Stored items from a collection:
-=-=-
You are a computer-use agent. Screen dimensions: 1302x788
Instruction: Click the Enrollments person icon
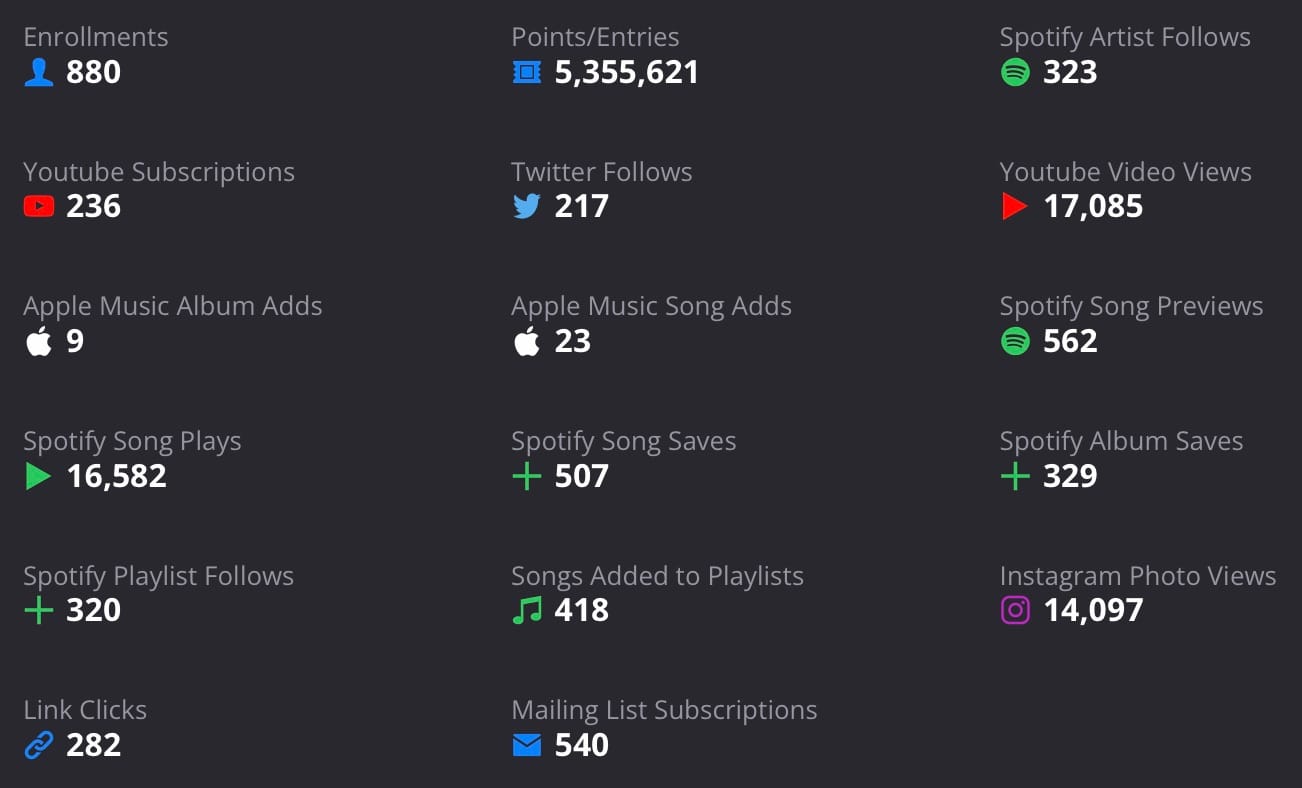[38, 71]
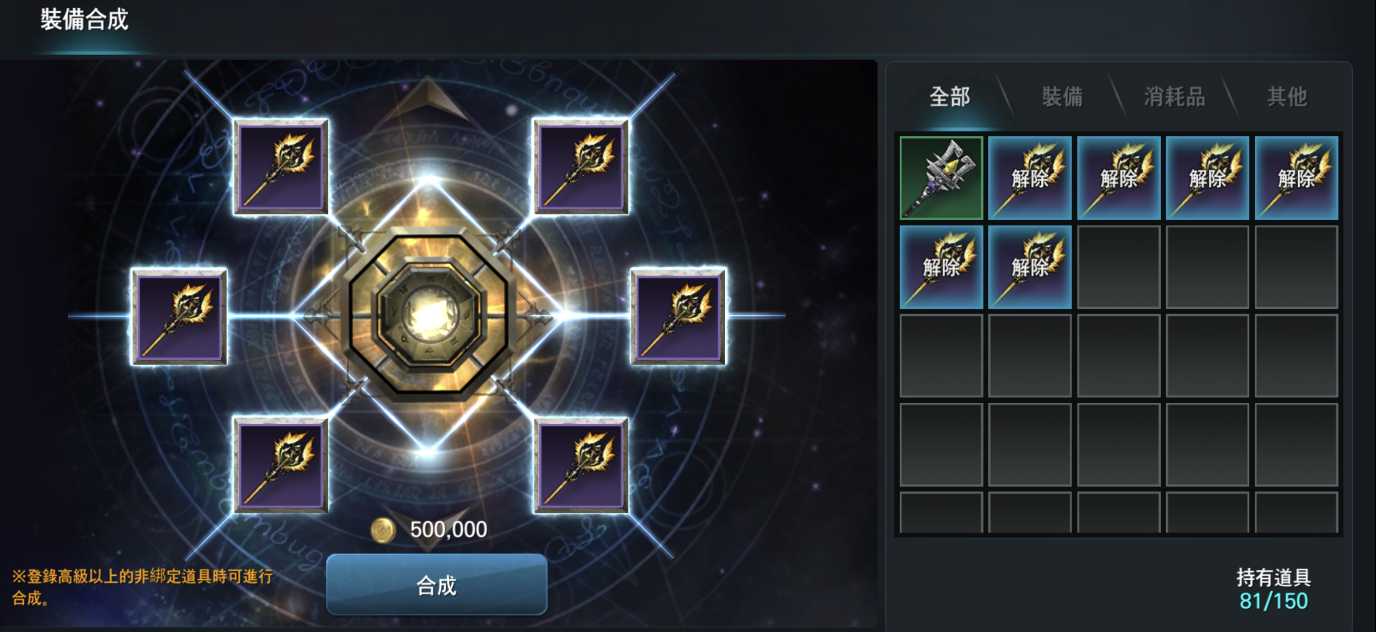Select the gray hammer item in inventory
The image size is (1376, 632).
click(x=941, y=178)
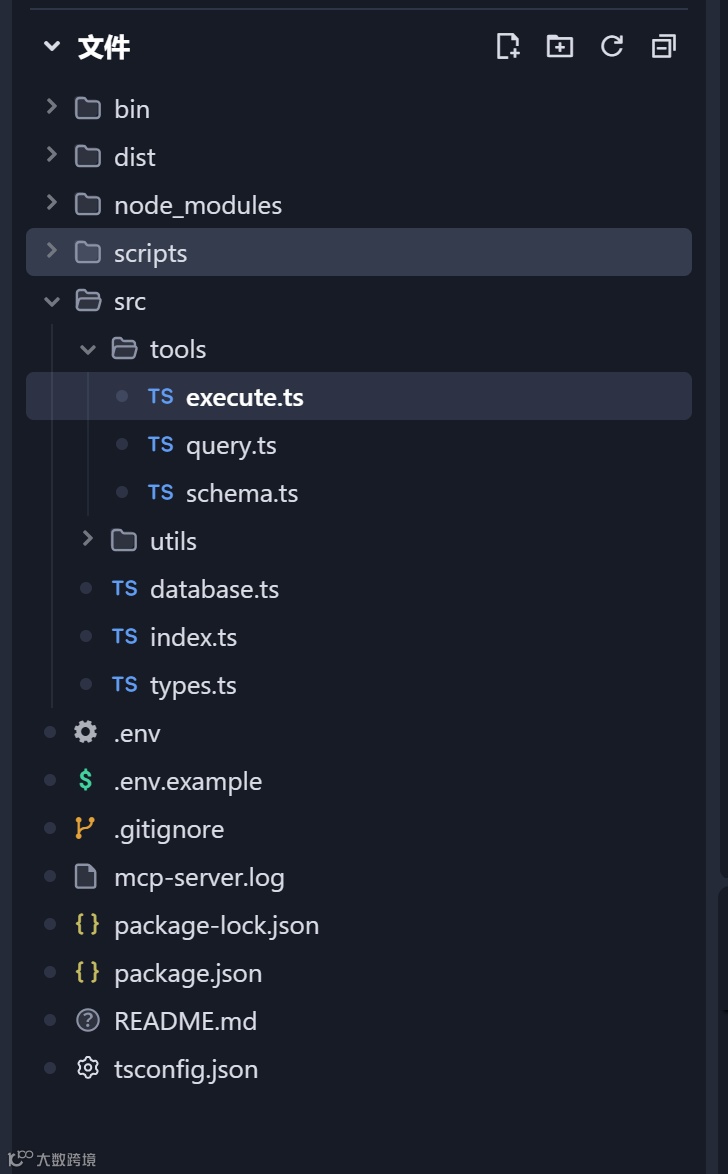Click the braces icon of package.json
728x1174 pixels.
(x=87, y=973)
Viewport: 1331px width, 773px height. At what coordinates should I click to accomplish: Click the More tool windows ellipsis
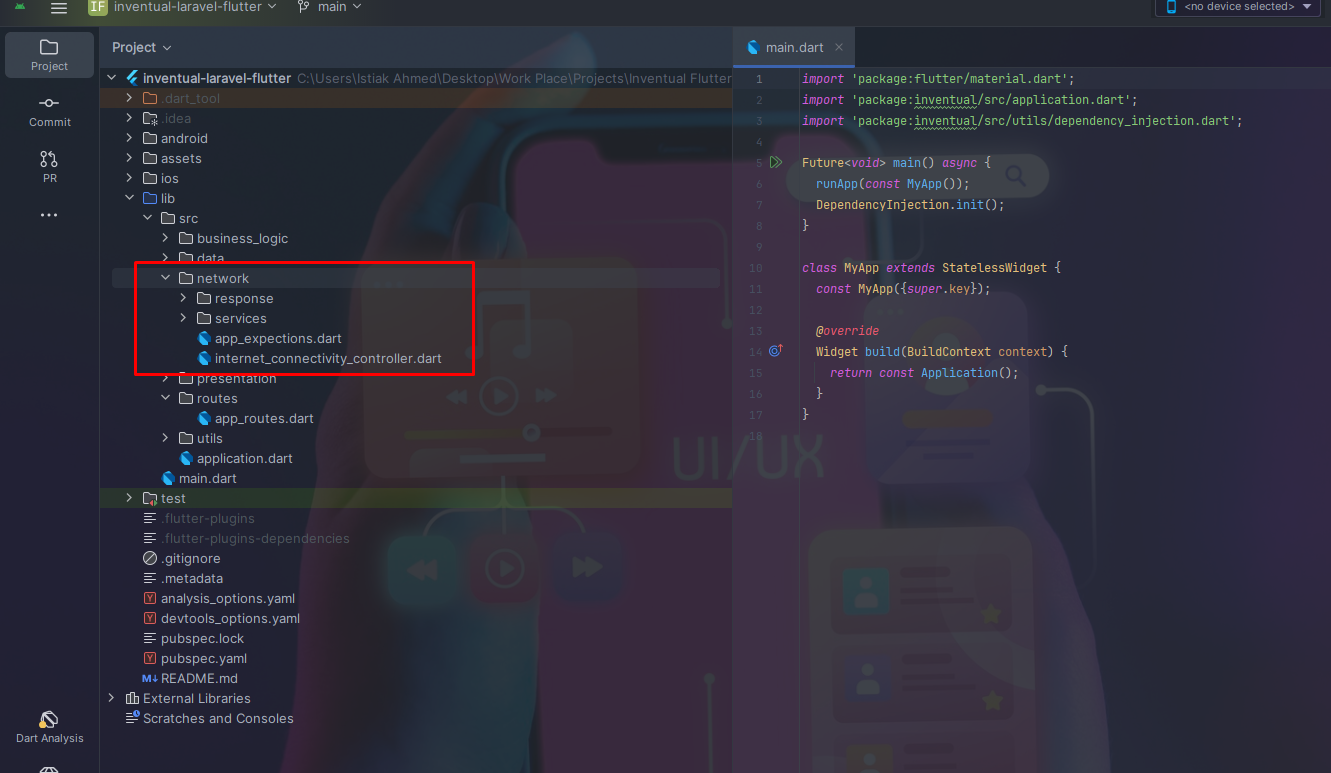click(49, 215)
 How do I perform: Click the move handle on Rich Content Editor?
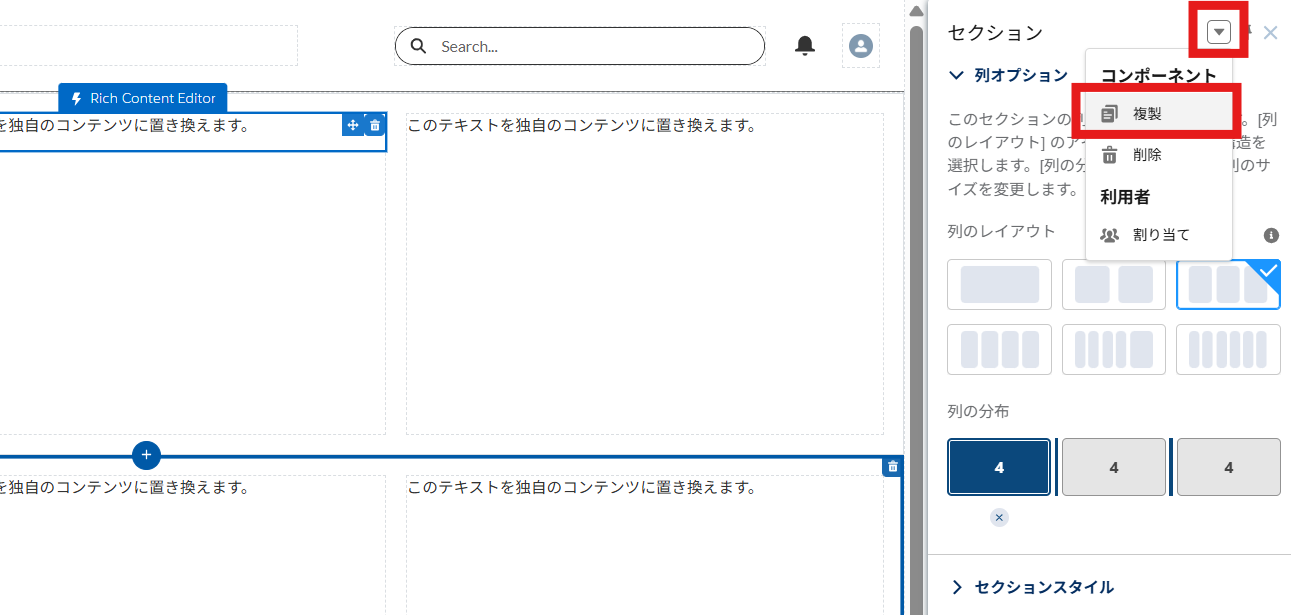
-=-=-
Please reproduce every entry above exactly, but leave out the pictures.

You are a computer-use agent. Screen dimensions: 1302x788
Instruction: Click the Enrollments person icon
[38, 71]
Select the gray hammer item in inventory
The image size is (1376, 632).
click(x=941, y=178)
Click the braces icon of package.json
728x1174 pixels.
(x=87, y=973)
Viewport: 1331px width, 773px height. At what coordinates should I click to accomplish: Click the More tool windows ellipsis
click(49, 215)
 How do I perform: Click the move handle on Rich Content Editor?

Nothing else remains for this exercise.